Hui, who now lives in Maryland, is calling for people to pay attention to the situation.
"It's an organized spy activity on dissidents from Hong Kong," she said. "I think that we just have to wake up to this and realize that this is the trans-national repression that we are facing under China's extensive rule."
In the indictment, Liang is accused of taking part in several other incidents.
On Sept. 2, 2019, Liang allegedly photographed dissidents against the People's Republic of China in front of the Boston Public Library. He's accused of sending photographs to a Chinese government official, calling the protesters a "bunch of clowns trying to cause trouble."
He is also accused of providing names of potential recruits. The indictment shows a photograph of Liang with three people whose names and faces are not revealed, but who are identified as a Chinese government official and two candidates Liang allegedly put forth be cultivated and trained by the Ministry of Public Security.
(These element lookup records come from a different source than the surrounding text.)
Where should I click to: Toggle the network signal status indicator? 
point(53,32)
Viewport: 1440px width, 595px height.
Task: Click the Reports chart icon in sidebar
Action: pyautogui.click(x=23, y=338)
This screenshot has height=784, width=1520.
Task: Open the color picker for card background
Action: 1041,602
"Although the Ministry of Public Security (MPS) is a PRC domestic law enforcement agency responsible for public safety and law enforcement, it also serves functions associated with intelligence services and national security," the indictment reads. "It is tasked with investigating political dissidents."
The indictment also notes that the photo, zoomed in, shows Liang holding a plaque reading "Police."
At Liang's house in Brighton Tuesday, someone saw NBC10 Boston at the door and closed it before answering any questions.